Back in 1975, when I was traveling through South America, I decided to go to Santiago, Chile. I had been told that the country was beautiful, especially the area around the Pacific resort of Vina del Mar. I also knew that there had been a coup two years earlier, and I was curious to see that the country looked like in its aftermath.

My first impressions of Santiago were chilling. It certainly looked like a city under siege, even two years later. The military presence was everywhere, from armored personnel carriers parked alongside the road from the airport to the soldiers standing at the main intersections, their automatic weapons held loosely at their sides.

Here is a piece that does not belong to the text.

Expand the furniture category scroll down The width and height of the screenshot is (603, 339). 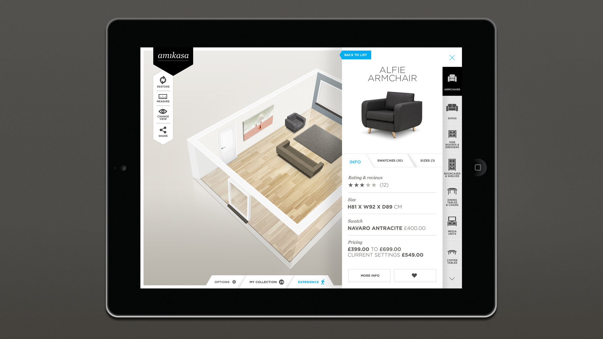click(452, 278)
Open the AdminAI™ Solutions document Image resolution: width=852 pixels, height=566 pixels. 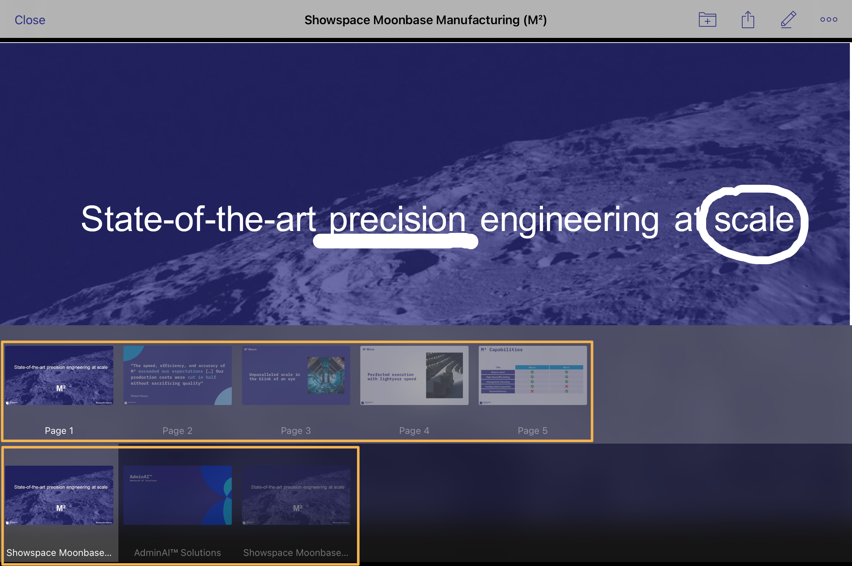coord(177,495)
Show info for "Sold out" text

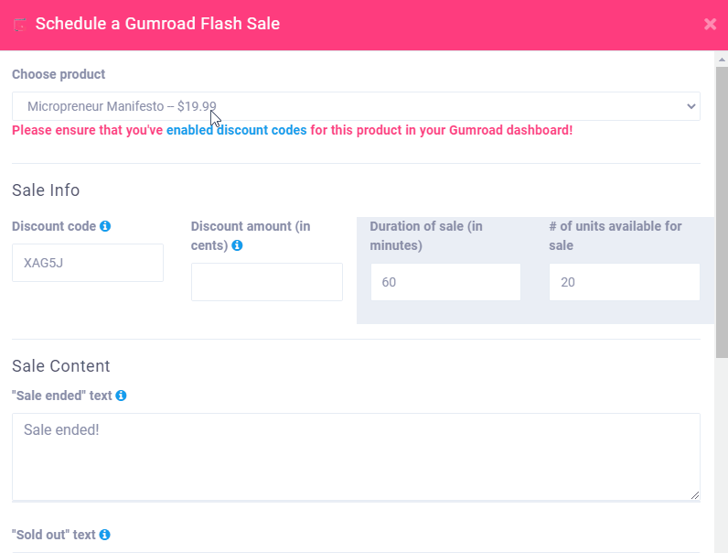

Like everyone else, I had seen the newspaper photos of the coup against the democratically-elected president, Salvador Allende. The pictures were dramatic, especially those of the presidential palace -- La Moneda -- being strafed from the air by the Chilean Air Force, now under control of General Agosto Pinochet.

It was quite a feat to do it -- the Palace, a squat, walled compound that sat right in the middle of downtown Santiago amid high rise office buildings and hotels, was a difficult target, to say the least. A pilot would have to swoop down and then pull up quickly to avoid crashing into the neighboring buildings.

I expected to see total destruction when I arrived at the presidential palace, but I was amazed to see, from the street level at least, that the outside seemed perfectly intact. The walls surrounding La Moneda, which took up an entire city block, were gray and smooth, showing no signs of the destruction I was sure had been inflicted during the aerial bombing.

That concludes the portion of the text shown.